Bei einer Reform des EEG sollte es darum gehen, die Kosteneffizienz des Systems fortzuentwickeln, zugleich aber auch die Erfolgsfaktoren zum Ausbau Erneuerbarer Energien und die hierin liegenden Chancen für innovative, zukunftsorientierte Wirtschaftszweige zu erhalten. Ohne einen anreizbasierten dynamischen Ausbau Erneuerbarer Energien wird nicht zuletzt der Handlungsdruck für den Aufbau einer systemintegrativen und auf Flexibilität ausgerichteten Netzinfrastruktur schleppen bzw. aussetzen.
Zunehmend offenbart sich die Notwendigkeit der Sektorenkopplung in Form einer Verknüpfung der Bereiche Strom, Wärme und Mobilität.
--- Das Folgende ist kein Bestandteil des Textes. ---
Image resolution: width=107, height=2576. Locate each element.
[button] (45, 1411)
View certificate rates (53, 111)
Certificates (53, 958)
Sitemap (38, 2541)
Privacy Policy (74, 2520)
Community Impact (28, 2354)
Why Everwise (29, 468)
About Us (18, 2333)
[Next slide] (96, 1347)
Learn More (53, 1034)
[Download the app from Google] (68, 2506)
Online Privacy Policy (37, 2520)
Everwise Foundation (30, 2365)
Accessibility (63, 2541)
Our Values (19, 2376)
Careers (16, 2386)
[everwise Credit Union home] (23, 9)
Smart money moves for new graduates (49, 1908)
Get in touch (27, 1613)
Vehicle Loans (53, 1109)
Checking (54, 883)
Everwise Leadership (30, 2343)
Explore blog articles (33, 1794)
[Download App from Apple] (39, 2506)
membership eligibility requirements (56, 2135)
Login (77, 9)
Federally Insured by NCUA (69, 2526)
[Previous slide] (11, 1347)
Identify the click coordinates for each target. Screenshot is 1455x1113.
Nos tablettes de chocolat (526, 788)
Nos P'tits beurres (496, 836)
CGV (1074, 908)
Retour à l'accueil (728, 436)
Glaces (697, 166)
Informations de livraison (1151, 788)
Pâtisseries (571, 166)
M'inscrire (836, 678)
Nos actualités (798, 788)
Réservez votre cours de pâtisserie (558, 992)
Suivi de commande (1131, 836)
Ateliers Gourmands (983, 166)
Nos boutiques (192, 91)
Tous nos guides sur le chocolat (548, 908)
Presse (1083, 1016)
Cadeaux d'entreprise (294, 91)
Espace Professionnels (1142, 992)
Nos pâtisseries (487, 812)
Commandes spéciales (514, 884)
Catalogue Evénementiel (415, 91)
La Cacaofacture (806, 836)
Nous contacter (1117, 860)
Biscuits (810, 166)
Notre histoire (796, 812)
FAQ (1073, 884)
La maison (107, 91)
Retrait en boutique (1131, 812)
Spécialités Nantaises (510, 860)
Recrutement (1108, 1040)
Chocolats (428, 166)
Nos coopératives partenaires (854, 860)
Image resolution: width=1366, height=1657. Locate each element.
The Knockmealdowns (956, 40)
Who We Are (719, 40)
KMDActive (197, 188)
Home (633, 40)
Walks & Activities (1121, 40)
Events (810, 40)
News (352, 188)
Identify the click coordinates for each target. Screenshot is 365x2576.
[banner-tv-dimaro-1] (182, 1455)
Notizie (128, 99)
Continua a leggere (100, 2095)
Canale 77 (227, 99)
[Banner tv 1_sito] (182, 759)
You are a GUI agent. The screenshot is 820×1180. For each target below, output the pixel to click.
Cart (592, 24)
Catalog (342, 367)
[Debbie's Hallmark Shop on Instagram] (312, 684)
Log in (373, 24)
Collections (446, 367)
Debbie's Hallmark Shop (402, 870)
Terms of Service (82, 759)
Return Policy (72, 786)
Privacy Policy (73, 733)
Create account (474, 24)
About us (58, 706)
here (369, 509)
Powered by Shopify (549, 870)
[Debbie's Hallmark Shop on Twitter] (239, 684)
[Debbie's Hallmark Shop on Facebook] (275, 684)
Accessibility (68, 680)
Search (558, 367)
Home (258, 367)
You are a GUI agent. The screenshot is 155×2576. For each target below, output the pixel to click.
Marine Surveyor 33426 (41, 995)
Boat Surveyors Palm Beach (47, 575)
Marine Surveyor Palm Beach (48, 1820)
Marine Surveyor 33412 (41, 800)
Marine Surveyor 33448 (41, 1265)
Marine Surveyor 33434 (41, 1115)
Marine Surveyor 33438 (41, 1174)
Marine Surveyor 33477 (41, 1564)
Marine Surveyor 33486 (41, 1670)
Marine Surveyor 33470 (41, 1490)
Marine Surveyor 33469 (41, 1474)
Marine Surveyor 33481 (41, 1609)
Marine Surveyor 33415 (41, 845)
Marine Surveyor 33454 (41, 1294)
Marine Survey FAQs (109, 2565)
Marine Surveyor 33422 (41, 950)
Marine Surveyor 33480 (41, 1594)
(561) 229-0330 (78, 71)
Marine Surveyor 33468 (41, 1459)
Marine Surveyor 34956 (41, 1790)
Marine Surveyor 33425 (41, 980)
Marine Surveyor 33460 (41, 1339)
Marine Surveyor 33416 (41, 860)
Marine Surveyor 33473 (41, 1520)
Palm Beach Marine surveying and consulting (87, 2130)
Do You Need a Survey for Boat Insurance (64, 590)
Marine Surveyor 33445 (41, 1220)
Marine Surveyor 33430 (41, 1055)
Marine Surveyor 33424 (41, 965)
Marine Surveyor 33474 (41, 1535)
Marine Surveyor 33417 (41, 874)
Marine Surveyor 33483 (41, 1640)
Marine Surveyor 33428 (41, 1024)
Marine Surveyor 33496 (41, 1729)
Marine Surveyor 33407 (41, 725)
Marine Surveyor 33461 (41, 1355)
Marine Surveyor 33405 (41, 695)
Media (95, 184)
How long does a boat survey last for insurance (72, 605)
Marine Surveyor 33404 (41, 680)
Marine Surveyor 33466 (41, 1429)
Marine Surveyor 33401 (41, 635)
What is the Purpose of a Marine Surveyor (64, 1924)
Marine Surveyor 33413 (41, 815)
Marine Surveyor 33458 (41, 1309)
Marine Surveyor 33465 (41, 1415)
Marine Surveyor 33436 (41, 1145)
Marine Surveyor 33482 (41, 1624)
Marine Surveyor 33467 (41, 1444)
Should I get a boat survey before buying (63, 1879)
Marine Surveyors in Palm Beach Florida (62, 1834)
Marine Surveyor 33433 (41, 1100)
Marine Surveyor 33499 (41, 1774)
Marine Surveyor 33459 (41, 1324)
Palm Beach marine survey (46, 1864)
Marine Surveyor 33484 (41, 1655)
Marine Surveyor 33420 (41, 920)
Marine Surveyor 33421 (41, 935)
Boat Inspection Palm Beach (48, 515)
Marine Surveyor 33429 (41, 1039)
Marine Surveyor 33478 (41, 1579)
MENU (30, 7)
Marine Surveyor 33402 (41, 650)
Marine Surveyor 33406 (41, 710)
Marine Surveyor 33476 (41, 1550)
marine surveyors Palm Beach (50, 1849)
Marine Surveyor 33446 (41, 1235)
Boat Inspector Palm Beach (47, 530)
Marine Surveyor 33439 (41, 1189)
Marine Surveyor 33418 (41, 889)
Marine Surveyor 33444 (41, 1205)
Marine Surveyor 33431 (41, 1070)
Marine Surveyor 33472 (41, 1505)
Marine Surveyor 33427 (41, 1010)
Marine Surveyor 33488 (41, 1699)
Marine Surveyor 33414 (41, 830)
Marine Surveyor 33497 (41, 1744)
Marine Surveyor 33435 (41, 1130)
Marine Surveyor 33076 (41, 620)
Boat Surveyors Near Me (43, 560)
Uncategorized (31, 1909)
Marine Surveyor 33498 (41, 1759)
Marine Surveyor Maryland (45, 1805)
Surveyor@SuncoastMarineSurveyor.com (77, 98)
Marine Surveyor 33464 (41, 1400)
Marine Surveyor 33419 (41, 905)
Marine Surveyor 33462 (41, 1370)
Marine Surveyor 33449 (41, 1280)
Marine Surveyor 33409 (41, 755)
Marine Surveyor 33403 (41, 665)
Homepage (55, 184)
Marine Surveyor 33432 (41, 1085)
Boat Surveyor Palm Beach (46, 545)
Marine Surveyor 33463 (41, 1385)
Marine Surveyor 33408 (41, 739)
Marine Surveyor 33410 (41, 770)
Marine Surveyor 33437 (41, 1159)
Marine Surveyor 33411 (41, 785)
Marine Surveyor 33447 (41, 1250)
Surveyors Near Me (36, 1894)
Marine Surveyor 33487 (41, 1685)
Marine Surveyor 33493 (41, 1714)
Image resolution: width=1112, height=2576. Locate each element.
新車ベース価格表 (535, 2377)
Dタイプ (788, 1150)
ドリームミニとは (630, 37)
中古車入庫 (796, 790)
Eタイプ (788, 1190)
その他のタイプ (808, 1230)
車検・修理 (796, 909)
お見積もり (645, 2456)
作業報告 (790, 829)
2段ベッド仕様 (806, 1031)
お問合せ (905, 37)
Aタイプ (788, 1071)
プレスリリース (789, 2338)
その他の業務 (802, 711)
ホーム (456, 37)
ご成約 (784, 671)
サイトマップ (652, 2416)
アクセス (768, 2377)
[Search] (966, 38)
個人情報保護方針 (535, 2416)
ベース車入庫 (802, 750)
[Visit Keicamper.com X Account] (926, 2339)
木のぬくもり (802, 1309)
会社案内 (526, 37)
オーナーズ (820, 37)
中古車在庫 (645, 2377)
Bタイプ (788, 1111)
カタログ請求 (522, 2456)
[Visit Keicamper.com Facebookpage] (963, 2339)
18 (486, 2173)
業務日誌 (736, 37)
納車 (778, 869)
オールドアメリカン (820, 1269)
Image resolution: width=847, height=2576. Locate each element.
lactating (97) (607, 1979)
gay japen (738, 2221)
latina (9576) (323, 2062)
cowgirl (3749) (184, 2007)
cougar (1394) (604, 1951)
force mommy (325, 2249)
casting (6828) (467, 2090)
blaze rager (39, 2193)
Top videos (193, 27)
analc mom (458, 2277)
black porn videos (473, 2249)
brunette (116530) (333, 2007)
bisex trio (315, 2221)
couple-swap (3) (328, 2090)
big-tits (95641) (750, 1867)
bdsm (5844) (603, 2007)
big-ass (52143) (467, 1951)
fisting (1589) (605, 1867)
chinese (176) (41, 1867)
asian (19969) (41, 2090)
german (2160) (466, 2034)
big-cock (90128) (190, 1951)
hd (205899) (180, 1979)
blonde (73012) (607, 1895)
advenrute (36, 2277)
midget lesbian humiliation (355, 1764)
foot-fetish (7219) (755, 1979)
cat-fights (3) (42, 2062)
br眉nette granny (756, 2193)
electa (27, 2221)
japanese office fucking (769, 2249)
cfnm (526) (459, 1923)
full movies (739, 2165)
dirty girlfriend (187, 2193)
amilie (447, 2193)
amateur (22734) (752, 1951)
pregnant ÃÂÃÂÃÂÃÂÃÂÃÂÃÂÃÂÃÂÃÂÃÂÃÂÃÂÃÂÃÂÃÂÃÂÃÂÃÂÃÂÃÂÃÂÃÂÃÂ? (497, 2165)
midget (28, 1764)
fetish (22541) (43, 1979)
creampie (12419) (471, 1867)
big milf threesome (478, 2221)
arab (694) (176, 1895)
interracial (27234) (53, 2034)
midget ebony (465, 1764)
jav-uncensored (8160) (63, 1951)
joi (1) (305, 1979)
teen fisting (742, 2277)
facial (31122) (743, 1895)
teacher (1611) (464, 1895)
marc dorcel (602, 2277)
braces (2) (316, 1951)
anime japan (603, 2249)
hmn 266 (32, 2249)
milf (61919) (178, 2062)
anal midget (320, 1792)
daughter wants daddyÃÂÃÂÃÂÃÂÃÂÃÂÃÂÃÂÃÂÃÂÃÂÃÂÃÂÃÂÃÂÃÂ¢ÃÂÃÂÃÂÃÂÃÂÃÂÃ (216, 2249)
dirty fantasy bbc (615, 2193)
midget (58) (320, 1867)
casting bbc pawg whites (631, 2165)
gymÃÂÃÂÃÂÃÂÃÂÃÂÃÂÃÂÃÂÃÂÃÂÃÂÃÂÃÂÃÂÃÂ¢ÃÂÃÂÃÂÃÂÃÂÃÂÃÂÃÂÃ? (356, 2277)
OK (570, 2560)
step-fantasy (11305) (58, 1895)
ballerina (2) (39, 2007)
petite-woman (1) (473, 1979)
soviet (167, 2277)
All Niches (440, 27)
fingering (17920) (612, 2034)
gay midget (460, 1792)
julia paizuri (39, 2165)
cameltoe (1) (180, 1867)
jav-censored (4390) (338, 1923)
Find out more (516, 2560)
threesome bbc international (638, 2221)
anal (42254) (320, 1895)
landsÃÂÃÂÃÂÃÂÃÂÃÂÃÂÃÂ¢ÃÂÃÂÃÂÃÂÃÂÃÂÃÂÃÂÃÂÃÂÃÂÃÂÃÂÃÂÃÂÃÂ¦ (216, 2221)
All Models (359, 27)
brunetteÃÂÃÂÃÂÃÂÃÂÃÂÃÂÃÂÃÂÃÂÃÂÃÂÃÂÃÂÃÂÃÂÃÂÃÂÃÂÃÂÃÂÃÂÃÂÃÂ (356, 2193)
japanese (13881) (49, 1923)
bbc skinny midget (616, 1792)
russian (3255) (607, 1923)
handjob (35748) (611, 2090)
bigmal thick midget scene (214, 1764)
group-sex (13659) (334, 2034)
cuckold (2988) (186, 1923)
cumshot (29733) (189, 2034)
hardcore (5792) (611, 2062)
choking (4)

Hierüber können Synergien und Flexibilität erschlossen werden, die bei einem wachsenden Anteil fluktuierender Energien – insbesondere Wind und Sonne – immer bedeutsamer werden. Letzteres verlangt auch nach neuen Förderrahmen für Bio- und Reststoffenergien.
Der heute vorliegende Referentenentwurf erfüllt diese Anforderungen nicht.